(Collected data)
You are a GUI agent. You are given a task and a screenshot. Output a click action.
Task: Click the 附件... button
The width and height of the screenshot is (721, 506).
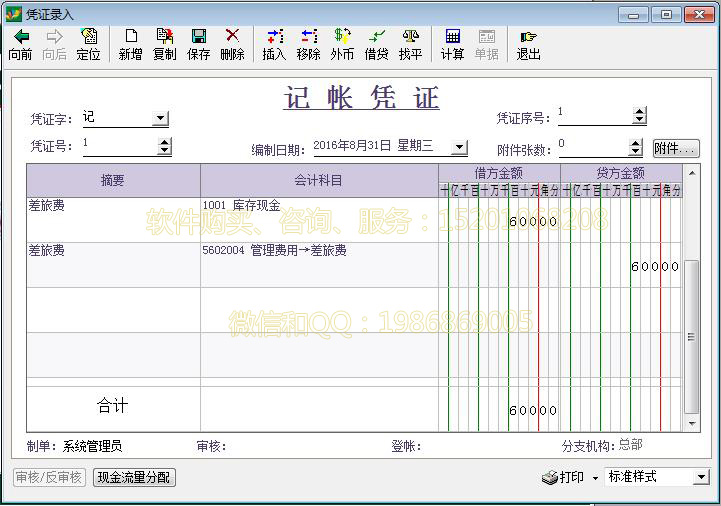click(x=675, y=148)
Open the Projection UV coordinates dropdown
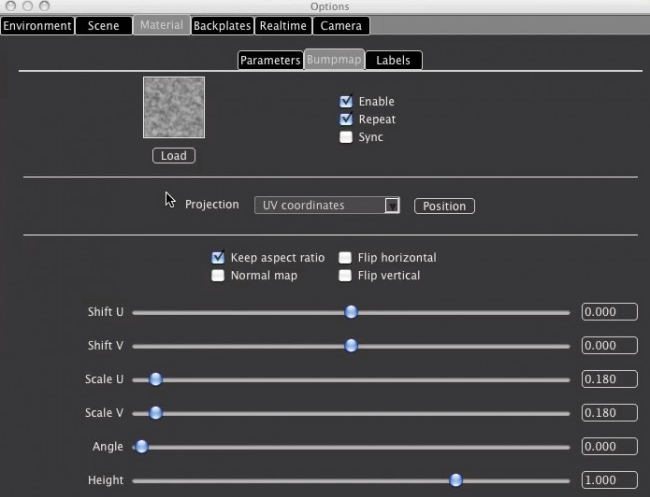650x497 pixels. tap(320, 205)
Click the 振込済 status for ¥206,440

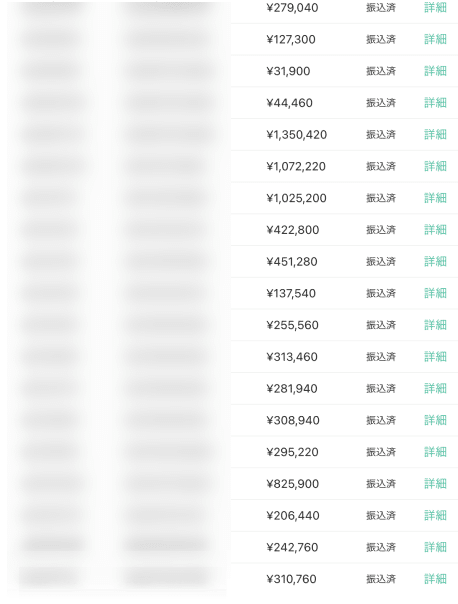point(381,516)
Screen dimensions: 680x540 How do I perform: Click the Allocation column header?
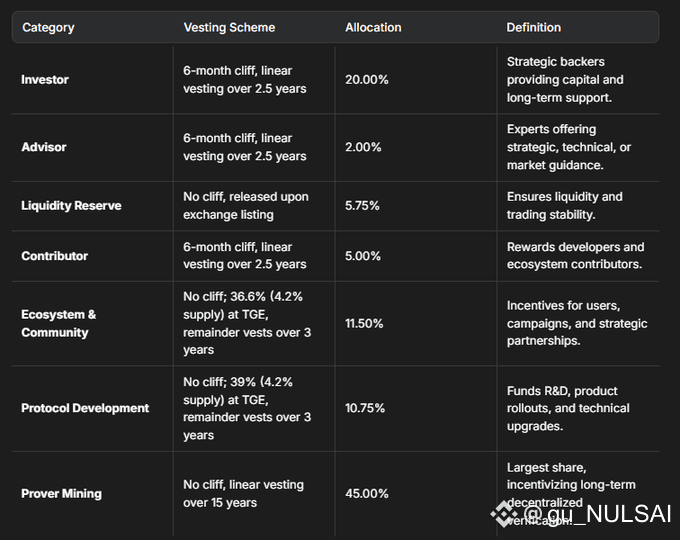coord(373,27)
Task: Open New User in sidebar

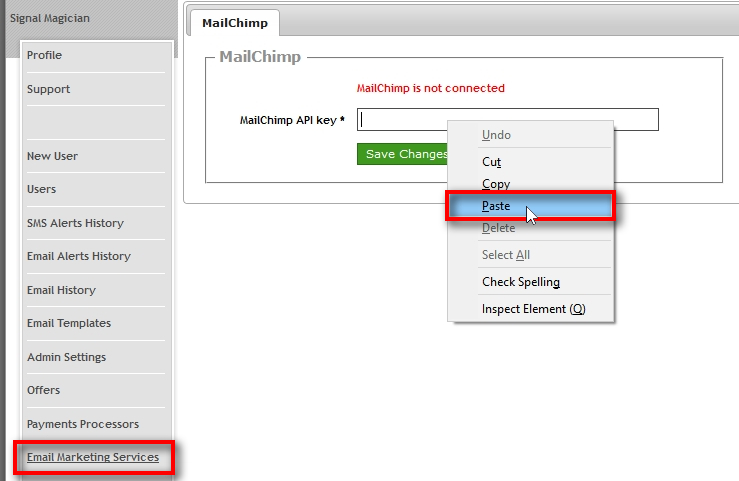Action: tap(52, 156)
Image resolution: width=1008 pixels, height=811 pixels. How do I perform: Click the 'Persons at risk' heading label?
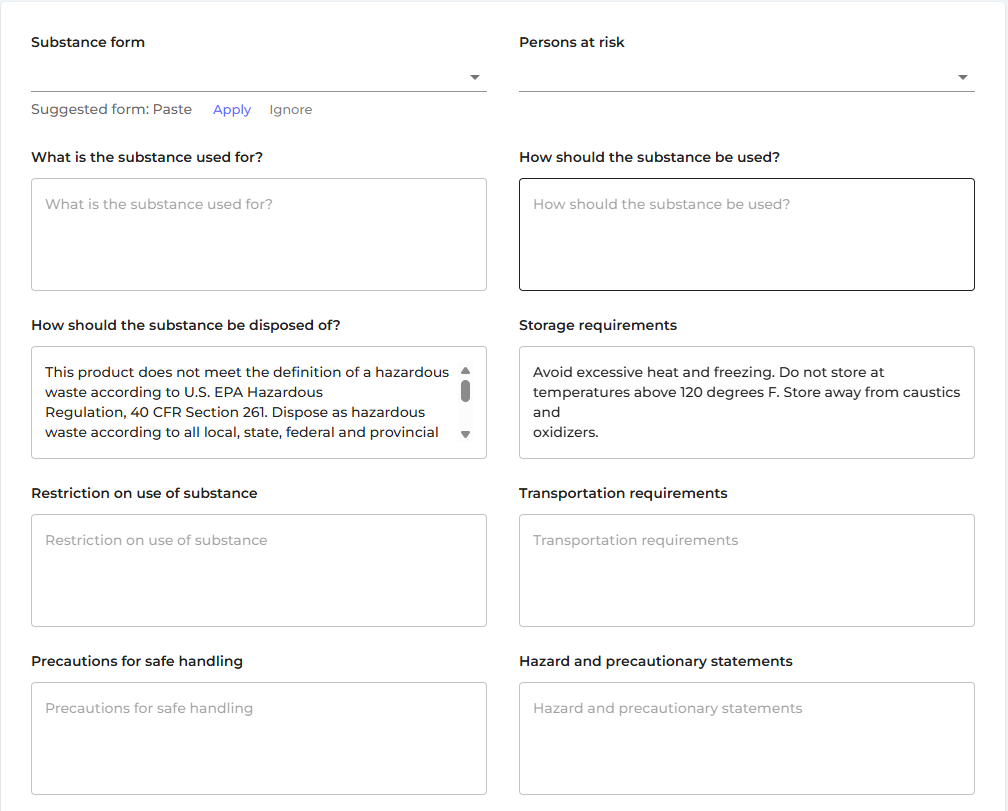[571, 42]
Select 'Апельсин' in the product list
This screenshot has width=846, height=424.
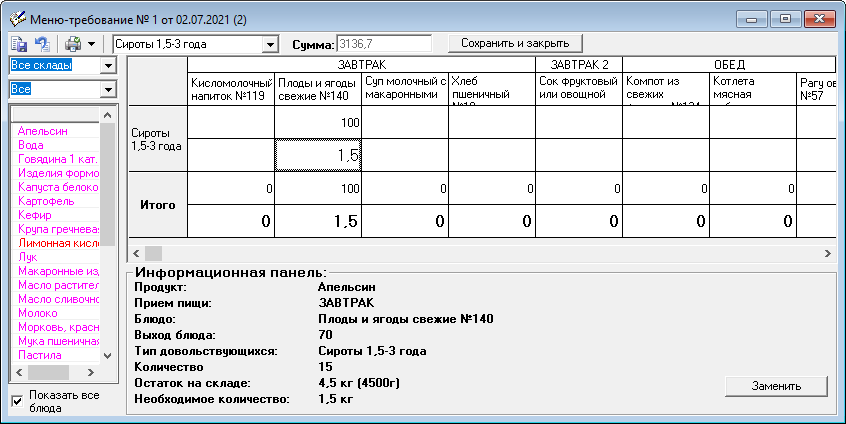pyautogui.click(x=38, y=130)
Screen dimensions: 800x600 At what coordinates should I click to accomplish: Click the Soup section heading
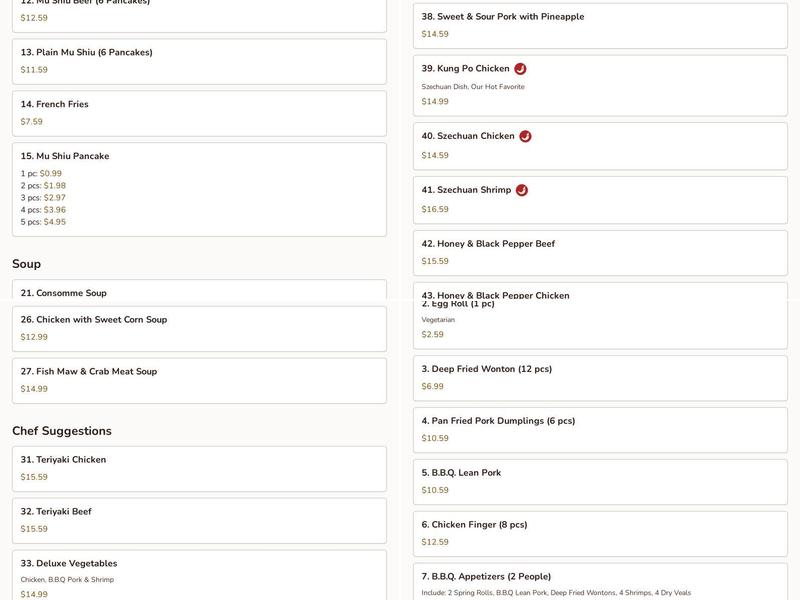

The problem: Verbatim, write out the line containing "This screenshot has width=846, height=424." and all later lines through the end of the records, leaving every picture out.

Written answer:
This screenshot has width=846, height=424.
pyautogui.click(x=38, y=130)
Screen dimensions: 800x600 At what coordinates should I click to accomplish: Click the Soup section heading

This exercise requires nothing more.